**Records shown:**
:::::
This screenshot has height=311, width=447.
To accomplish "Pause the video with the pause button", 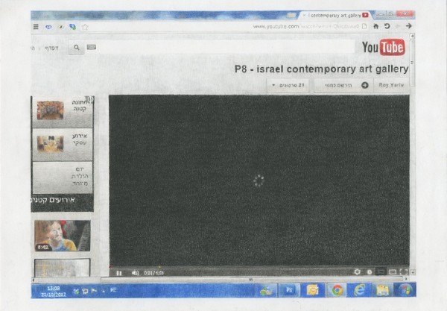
:::::
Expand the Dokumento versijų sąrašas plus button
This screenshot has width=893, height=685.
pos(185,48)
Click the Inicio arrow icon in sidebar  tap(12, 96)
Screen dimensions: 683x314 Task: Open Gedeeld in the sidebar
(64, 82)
:::::
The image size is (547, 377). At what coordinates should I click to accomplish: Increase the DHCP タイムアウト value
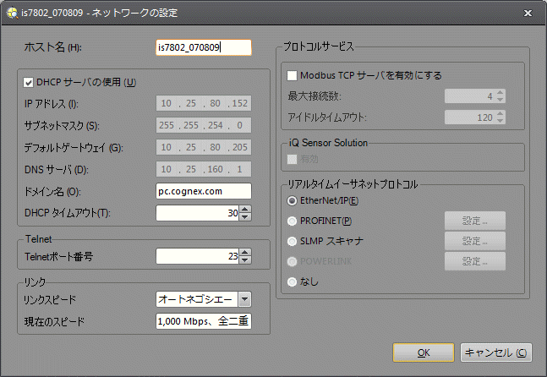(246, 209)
:::::
**What to do:** For this exercise, return exactly the lines above from the line with "This screenshot has height=311, width=447." through the line with "the video with", both included. Do not copy the pictures.

**Exercise response:**
This screenshot has height=311, width=447.
To accomplish "Pause the video with the pause button", 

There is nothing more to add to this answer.